Environmentalists and trucking industry representatives clashed Tuesday at an all-day hearing in Long Beach on the federal government’s next regulatory phase of diesel truck emissions, which experts say account for 20 percent of greenhouse gases.
With government regulators listening intently, California officials called the emission reduction targets for medium and heavy-duty trucks too lenient, while industry leaders complained they are too restrictive and poorly thought out.
Their arguments were delivered in back-to-back public hearings on the 629-page proposed law drafted by the U.S. Environmental Protection Agency and Department of Transportation. The rule, in short, is considered “phase two” of the environmental initiative launched in 2010 by President Barack Obama.
Rep. Grace Napolitano, whose district includes much of the San Gabriel Valley, spoke in favor of stricter rules that would lead to a 40 percent reduction of 2010-level vehicle emissions by 2025.
“My district has the major impact of traffic because I have the Alameda Corridor East and I also have the truck traffic on the 60, 10 and 210 freeways,” Napolitano said. “So you understand that I … want to reduce emissions.
“We, in Washington, have fought the idea of climate change. I have my colleagues tell me there’s no such thing. Well, unfortunately we’re going to have to understand that we do have issues to address. How are we opening the door for information that will help us look at new technology? How do we help those unable financially to purchase the new trucks?”
She said a trucking company in her district would have to pay an additional $40,000 per vehicle to meet the new requirements, and suggested government subsidies be enacted.
“We have led the way but we want to make sure other states understand this is their problem, too,” Napolitano said.
The communities in and around the ports of Los Angeles and Long Beach are known as part of a ‘cancer corridor’ largely because of high rates of diesel truck emissions. The South Coast Air Quality Management District said in a 2014 study that the toxic emissions from port trucks account for 90 percent of hazardous air vapors there.
Federal officials, who consulted hundreds of industry representatives while developing the plan over the past two years, asked specifically for public comment Tuesday on whether to strengthen or reduce their proposed regulations.
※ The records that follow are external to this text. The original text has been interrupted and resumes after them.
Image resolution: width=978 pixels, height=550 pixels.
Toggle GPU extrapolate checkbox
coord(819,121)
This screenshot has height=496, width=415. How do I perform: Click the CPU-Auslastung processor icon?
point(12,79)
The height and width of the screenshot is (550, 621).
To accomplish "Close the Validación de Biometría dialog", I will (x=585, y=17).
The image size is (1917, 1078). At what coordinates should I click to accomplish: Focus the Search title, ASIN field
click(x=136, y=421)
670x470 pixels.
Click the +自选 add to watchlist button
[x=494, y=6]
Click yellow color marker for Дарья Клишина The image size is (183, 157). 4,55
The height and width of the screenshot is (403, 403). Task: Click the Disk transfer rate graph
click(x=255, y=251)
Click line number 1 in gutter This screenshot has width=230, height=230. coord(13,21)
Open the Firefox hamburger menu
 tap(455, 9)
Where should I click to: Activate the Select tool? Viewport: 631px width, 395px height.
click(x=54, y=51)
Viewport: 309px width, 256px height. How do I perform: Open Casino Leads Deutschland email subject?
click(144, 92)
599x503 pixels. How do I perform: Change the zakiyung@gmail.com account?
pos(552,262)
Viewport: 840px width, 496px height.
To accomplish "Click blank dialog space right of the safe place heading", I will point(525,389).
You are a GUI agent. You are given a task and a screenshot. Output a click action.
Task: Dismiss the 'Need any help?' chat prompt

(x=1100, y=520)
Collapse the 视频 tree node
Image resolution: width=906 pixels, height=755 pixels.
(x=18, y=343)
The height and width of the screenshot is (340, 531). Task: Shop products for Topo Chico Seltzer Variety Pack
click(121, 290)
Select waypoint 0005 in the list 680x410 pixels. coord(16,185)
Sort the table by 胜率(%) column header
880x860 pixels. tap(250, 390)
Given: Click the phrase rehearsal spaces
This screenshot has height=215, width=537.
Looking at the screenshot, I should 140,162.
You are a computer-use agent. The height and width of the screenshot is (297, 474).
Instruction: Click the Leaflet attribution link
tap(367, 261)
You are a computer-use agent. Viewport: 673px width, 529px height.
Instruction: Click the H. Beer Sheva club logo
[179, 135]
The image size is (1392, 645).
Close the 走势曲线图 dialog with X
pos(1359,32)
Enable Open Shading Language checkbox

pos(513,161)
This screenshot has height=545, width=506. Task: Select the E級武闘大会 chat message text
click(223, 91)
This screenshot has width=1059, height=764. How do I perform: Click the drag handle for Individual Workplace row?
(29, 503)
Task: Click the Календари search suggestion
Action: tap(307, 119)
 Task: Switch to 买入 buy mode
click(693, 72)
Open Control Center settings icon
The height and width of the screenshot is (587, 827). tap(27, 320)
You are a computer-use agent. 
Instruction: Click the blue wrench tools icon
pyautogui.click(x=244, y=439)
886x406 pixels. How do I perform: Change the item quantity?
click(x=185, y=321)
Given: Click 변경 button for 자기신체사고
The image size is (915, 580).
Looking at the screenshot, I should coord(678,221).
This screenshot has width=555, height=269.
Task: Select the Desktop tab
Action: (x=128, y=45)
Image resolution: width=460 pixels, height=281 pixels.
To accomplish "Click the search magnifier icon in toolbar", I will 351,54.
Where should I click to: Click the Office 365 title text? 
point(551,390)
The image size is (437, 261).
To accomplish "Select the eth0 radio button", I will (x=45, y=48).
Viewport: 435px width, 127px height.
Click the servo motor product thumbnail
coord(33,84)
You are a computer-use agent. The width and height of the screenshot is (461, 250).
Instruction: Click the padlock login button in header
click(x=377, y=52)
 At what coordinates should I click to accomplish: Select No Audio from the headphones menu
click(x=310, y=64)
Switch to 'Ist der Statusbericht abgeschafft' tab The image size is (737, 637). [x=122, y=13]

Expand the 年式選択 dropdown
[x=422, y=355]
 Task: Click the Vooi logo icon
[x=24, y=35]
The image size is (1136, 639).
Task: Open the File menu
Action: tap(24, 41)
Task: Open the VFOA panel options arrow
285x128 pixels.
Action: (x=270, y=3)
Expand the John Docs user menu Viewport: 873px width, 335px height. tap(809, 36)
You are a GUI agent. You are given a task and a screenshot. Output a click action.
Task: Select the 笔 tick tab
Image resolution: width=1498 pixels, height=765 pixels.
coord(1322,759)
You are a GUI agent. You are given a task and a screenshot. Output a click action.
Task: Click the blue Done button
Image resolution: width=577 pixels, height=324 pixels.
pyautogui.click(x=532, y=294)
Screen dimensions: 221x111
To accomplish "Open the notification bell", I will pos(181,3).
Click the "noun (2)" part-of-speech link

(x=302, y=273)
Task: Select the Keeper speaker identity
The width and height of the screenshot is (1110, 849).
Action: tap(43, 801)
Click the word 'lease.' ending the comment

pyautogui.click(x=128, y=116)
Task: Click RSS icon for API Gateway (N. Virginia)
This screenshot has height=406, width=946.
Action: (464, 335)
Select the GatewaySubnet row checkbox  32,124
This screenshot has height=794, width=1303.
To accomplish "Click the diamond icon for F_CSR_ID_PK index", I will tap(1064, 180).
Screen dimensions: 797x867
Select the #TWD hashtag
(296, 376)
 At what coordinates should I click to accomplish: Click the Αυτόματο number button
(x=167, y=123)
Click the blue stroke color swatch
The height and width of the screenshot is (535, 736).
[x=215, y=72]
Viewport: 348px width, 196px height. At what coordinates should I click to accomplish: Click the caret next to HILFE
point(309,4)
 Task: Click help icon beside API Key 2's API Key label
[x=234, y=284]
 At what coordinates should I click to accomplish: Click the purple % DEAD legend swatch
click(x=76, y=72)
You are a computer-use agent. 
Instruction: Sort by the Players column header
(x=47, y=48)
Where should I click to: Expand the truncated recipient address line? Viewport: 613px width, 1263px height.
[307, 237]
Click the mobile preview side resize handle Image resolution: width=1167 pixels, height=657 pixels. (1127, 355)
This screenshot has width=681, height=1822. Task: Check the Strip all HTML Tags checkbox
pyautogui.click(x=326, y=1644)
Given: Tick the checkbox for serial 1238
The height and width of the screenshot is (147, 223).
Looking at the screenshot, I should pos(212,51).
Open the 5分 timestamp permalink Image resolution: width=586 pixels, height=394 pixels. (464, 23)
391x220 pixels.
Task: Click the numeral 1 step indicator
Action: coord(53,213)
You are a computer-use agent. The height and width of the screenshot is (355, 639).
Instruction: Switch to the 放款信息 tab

California Air Resources Board Chair Mary Nichols said the suggested implementation is too slow and emission targets are too low to maintain safe ozone levels in the state and protect the world from a fast-warming climate. It would impact medium and heavy-duty trucks from model years 2021 to 2027. The plan also doesn’t do enough to hurry investment in low- and zero-emissions technologies, she said. Her agency worked closely with federal officials to inform the technical analyses behind the proposed law.
“This is a good start,” Nichols said. “The proposal, however, misses some critical opportunities to reduce greenhouse gas emissions earlier and to spur development of advanced, low- and zero-emissions technologies.”
Poisonous nitrous oxides should be dramatically reduced from the suggested limit, and the EPA’s Clean Power Plan released last month should stand as a “shining example” of the direction the law should take, she said.
Engineers and scientists behind this proposal say it will reduce carbon dioxide emissions by about 1 billion metric tons by 2027, and cut U.S. oil consumption by up to 1.8 billion barrels over the next dozen years. U.S. companies could save $170 billion on fuel costs through the increased fuel efficiency demands.
“That’s a win-win-win,” the Pew Charitable Trusts said in a statement encouraging adoption of a more stringent version of the law.
But trucking industry representatives say they’re worried the law, while well-intentioned, could lead to unintended consequences by tying the hands of business owners. Indeed, when the first diesel regulations were enacted five years ago, a surge in “glider kits” — new trucks built around old engines — developed to circumvent the expensive new regulations.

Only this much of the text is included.